#### Exercise brief:
Using the records that follow, work out the number of lines with the word "computer" in them; reply with that number only.

#### Given data:
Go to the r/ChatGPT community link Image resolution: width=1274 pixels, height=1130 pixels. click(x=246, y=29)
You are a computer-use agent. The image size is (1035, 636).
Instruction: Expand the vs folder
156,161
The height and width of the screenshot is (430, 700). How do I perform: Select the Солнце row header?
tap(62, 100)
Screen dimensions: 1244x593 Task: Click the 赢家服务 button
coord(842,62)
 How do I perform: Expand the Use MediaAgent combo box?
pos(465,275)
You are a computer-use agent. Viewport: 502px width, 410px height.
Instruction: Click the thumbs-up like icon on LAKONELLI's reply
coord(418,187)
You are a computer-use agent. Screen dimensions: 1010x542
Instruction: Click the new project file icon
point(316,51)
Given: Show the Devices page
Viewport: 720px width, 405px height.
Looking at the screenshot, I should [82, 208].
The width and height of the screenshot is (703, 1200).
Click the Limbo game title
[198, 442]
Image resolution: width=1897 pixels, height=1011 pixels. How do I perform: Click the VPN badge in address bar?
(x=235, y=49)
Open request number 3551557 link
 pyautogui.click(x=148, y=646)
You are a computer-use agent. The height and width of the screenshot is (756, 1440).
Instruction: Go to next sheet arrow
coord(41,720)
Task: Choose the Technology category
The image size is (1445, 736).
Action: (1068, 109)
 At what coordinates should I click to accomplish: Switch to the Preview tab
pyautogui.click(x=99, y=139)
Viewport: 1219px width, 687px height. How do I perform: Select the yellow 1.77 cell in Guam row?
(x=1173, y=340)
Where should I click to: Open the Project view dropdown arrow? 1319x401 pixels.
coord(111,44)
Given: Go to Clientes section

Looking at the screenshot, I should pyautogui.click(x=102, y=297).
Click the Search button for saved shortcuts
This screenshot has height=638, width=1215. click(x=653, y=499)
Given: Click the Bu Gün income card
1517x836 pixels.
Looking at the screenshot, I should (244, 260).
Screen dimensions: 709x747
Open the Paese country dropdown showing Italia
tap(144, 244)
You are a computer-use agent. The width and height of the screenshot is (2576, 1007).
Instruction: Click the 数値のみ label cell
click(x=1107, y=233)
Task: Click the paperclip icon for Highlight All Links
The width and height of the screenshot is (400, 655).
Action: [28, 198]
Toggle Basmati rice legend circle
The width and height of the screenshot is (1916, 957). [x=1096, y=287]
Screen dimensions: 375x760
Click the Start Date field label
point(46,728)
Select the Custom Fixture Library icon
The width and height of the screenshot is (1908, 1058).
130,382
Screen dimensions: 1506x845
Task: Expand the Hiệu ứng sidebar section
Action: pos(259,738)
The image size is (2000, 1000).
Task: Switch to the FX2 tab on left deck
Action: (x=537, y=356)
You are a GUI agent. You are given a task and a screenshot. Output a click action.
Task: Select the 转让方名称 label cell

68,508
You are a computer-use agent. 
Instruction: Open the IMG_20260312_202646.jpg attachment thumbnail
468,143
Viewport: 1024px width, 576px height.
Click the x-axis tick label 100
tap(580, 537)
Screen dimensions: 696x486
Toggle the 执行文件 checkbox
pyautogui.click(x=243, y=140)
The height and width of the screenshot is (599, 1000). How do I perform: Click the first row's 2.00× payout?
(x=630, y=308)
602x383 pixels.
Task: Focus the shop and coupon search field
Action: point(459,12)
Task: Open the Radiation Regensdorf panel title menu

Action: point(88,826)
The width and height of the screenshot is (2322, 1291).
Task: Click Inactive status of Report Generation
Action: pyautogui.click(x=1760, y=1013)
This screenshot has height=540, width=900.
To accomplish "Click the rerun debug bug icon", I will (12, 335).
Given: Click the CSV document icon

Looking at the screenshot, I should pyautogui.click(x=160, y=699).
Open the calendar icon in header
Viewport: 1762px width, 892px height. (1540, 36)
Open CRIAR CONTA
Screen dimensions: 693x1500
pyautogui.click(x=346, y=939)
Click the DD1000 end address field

#### Result below:
6